Do away with all the boxes completely.
Problem solved.
“Do away with all the boxes completely.”
Agree. My wife is 100% Apache and always checks “other”, except in the Army when they made her pick.
We always get a follow up from the census for refusing to answer and we just make sure never to answer the door during that time.
There is no one in the world that is like you.
When they ask what you "identify" as say, human.
It covers everything and hopefully will shame the prying betty into retreating.
I sometimes work with CRA/FFIEC data. There are LOTS of categories. Not only the obvious ones like Black, White, AIAN (American Indian/Alaskan Native), HIPI (Hawaiian/Pacific Islander), but also categories that include “Equal” (as in Equal Parts of). On top of that, Hispanics are treated as an ethnicity, not a race, so there are various combinations where those are included.
It is a mess.
My mother's father was English and born around 1880 in the Cape Colony, but raised in Pretoria of the Orange Free State. The Boers did not like the English so he grew up hanging around the Colored (not black) kids and learned their dances, which my mother tried to teach me.
He left the Orange Free State when the Boer War started and began a booming business importing horses from Argentina to sell to the British for the Boer War. He had to cut expenses when the war ended so he stopped buying horses and instead stole spavined old British cavalry horses and sold them to the Germans in their then South-West Africa colony.
Those of course broke down in the Kalahari Desert and the poor Germans had to walk out. At that point my maternal grandpa had the Germans after him because he lied about the quality of the horses he sold them, the British were after him because he stole their horses, and the Boers were after him because they disapproved of horse-thieves on principal.
So he moved to America for his health.
We each of us are our own, unique individual.
This obsession about fitting everyone into predefined categories is one we should refuse to play.
“A place for everyone and everyone in his place” is a collectivist ideal I’ll have nothing to do with.
How Do You Self-Identify?
I don’t.
There is no checkbox anywhere for “His Royal Highness”.
I plan to stomp my fight and protest until they fix this!
Lol.
I agree. An archaic practice that has long outlived any legitimate purpose. Especially for government.
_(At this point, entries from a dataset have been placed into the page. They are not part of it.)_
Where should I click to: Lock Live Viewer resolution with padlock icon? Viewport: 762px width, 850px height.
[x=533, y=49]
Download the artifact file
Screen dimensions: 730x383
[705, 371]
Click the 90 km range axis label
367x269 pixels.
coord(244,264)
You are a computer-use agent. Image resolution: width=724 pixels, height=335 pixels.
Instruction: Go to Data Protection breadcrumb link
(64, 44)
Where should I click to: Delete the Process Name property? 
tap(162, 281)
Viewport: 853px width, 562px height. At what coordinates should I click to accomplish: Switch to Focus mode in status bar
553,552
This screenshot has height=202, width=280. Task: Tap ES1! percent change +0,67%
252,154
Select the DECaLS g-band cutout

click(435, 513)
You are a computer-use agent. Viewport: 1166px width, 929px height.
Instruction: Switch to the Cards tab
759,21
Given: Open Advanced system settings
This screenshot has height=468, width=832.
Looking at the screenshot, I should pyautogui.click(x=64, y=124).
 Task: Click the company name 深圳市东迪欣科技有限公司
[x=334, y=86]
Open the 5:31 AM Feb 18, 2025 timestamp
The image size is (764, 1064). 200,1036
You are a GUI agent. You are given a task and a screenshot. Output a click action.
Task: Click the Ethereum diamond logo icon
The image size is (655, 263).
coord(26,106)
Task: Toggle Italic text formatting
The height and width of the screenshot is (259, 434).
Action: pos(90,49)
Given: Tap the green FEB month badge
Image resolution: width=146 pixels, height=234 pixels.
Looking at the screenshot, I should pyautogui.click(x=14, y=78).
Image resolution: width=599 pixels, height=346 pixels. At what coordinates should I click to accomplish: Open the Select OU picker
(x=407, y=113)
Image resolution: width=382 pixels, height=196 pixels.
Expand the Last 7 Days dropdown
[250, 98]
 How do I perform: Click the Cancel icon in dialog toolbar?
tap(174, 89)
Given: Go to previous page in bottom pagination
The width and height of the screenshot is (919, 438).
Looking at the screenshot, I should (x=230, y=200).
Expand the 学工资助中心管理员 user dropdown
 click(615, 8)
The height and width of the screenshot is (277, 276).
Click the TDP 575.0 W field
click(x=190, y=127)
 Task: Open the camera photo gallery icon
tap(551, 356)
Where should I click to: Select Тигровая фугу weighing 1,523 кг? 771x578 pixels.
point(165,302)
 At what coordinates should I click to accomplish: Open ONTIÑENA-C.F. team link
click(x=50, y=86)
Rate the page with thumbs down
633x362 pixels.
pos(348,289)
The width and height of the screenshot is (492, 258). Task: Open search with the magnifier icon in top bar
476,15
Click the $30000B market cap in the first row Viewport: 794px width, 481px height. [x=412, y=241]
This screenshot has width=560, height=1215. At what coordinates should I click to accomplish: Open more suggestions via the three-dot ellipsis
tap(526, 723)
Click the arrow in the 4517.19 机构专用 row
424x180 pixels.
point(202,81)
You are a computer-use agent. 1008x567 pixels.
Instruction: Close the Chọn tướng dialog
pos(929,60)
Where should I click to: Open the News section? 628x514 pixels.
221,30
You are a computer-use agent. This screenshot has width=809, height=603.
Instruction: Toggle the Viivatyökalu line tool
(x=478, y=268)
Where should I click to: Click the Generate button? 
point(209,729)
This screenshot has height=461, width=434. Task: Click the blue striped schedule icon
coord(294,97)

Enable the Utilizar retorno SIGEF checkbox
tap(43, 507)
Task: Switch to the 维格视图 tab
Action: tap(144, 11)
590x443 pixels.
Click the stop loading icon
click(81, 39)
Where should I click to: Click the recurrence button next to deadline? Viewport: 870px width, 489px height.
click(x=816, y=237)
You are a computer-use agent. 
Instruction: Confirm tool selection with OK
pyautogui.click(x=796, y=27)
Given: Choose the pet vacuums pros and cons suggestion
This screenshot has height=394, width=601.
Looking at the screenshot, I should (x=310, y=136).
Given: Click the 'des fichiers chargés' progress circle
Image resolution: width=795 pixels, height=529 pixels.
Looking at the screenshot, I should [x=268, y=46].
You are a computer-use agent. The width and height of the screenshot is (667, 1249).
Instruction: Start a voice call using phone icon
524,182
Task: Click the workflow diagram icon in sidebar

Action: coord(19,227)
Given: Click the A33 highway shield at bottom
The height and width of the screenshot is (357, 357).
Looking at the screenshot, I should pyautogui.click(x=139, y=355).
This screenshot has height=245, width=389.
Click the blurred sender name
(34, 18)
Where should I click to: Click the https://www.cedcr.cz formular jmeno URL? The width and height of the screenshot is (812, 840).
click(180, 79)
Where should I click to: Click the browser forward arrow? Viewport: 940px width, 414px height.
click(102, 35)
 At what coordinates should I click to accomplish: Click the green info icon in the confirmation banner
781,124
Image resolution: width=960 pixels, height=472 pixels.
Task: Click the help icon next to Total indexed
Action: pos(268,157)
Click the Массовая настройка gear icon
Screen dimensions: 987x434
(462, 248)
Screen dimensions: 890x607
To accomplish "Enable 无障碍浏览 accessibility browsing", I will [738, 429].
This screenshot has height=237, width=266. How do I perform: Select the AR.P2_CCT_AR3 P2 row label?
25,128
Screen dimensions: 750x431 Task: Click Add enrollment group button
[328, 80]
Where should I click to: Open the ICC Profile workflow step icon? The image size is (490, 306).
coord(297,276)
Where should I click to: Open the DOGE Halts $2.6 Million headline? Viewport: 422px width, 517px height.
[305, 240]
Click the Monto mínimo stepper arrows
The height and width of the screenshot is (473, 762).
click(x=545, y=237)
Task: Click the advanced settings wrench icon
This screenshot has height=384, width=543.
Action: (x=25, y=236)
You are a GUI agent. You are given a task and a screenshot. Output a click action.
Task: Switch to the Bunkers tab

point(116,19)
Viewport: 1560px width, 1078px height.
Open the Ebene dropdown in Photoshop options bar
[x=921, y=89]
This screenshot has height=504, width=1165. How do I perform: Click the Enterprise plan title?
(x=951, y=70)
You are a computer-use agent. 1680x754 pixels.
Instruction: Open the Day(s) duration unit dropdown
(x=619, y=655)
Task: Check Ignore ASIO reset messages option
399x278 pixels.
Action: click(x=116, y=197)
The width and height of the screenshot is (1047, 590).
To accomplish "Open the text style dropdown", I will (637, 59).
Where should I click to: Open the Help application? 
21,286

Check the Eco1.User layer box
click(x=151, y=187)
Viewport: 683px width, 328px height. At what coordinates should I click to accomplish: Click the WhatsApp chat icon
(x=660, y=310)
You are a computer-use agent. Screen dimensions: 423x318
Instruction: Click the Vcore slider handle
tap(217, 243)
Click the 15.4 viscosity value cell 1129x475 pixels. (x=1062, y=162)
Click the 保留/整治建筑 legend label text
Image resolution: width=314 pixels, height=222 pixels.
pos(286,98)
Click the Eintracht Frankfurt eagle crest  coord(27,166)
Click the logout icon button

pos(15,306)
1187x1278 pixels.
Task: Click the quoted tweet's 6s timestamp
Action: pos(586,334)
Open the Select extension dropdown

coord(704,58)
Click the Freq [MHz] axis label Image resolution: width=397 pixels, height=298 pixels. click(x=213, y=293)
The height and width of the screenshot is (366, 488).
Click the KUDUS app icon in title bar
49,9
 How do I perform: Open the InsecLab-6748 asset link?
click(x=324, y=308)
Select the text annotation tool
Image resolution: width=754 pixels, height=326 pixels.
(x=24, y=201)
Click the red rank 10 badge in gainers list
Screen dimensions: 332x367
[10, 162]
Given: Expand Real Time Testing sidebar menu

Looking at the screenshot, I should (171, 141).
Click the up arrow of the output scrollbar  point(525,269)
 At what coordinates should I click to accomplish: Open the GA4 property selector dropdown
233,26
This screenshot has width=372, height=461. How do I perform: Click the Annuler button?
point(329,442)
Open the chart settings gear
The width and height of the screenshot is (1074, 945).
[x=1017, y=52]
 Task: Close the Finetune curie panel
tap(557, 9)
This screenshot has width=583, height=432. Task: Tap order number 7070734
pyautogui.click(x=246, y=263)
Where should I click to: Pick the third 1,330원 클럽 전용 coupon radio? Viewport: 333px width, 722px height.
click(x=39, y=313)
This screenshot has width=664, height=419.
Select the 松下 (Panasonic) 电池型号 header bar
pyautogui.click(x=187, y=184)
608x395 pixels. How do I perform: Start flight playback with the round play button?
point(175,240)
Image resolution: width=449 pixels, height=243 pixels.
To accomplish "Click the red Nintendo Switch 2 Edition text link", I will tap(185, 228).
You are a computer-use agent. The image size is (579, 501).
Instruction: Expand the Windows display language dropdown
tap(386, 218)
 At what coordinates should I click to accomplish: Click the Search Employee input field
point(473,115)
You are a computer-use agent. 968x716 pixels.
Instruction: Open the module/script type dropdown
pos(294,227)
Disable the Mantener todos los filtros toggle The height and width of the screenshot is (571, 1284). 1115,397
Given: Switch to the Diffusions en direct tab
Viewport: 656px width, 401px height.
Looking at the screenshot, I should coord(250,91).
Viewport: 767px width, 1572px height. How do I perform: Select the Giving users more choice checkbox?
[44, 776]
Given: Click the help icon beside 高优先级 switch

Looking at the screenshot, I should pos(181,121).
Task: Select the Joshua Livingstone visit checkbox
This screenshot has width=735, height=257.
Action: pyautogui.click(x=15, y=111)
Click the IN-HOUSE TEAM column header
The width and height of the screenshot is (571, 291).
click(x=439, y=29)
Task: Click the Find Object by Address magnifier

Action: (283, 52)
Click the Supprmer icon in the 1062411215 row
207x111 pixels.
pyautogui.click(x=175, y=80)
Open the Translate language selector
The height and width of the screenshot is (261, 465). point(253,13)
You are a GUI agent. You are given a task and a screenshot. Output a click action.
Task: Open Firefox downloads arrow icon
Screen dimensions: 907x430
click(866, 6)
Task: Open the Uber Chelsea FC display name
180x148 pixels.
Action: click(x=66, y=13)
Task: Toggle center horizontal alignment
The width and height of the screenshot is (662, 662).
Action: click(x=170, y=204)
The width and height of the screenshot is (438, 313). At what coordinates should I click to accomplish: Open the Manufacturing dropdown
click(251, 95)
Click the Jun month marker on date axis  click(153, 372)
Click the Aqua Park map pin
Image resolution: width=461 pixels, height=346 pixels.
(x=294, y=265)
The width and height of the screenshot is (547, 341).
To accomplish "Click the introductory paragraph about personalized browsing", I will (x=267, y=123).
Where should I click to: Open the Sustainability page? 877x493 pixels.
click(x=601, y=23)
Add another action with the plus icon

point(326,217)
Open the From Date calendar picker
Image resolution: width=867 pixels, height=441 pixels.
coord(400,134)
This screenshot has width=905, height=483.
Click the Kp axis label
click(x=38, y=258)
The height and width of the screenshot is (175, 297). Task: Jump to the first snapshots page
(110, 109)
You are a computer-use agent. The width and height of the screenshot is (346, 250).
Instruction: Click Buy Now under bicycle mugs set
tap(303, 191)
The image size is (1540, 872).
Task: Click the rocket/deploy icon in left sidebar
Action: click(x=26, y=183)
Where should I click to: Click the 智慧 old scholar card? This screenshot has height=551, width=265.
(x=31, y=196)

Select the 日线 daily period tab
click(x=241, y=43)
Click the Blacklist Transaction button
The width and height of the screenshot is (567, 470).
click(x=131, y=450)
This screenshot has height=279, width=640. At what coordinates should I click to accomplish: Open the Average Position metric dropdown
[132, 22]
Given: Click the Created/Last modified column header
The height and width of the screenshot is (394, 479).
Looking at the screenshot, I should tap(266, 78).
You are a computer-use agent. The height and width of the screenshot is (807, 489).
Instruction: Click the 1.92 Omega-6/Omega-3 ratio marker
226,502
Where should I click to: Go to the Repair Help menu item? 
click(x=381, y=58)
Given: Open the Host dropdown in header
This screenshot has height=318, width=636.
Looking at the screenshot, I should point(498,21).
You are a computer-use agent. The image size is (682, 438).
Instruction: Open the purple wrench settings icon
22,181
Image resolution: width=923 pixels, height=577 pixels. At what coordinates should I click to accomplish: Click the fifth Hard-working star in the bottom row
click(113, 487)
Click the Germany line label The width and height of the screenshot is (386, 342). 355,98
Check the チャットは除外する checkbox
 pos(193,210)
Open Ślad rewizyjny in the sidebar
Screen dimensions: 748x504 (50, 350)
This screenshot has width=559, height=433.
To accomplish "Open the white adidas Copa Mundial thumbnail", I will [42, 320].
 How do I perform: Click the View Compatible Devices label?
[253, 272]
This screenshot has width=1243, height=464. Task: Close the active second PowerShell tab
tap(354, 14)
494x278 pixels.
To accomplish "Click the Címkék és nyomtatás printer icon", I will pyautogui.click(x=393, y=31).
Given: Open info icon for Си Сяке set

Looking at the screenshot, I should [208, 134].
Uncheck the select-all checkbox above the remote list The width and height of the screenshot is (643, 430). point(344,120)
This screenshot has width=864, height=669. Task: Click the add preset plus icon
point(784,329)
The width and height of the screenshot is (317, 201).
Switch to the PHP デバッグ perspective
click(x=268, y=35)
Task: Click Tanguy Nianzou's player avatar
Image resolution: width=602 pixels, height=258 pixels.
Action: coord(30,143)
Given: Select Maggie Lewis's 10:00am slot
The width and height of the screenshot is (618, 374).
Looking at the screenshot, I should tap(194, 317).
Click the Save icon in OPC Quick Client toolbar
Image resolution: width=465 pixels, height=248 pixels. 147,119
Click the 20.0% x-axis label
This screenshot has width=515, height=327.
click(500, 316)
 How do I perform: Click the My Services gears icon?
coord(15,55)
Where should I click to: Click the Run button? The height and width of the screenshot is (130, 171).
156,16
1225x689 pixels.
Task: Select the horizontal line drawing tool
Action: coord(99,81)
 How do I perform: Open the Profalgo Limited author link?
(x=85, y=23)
Medical records perhaps as genetic/racial background can be important for detection, prevention and timely treatment of some diseases and inheritable genetic problems.
Race: White
Sex: Male
Perversion: None
Brainwashing: None
Never mind race or nationality. He’s a believing Muslim, and his religion says you must be killed. The only variable is maybe he’s not in a big hurry about it.
Hispanic is another one. Does it mean someone from a nation that speaks Spanish, or someone who is a descendant of someone from a Spanish-speaking nation. (In that case, as a descendant of an immigrant from Spain, I may be considered Hispanic.) Would an immigrant from Brazil be considered Hispanic, even though they speak Portuguese?
And don't get me started on Native American. As a descendant of one with more fractional Indian blood than Senator Warren, I could claim that too.
She lies. It's been well known much longer than 38 years that checking any box other than "white" gave you more opportunities and free stuff - paid for by white people.
For fifty years the only people it was legal to discriminate against were straight, white males, and discrimination against them was required by law.
Please attach an essay to describe your identity.
“You stole my wife, you horse thief!”
Written in cursive ...
LOL. The NYT has gone into full defense mode for the new liberal darling, Comrade Mamdani. You have to understand that self-identification is "complicated." So its really not bad that he called himself black on applications.
For a race question, there should be a box that says, “mutt”. I bet it would be one of the most checked boxes for that question.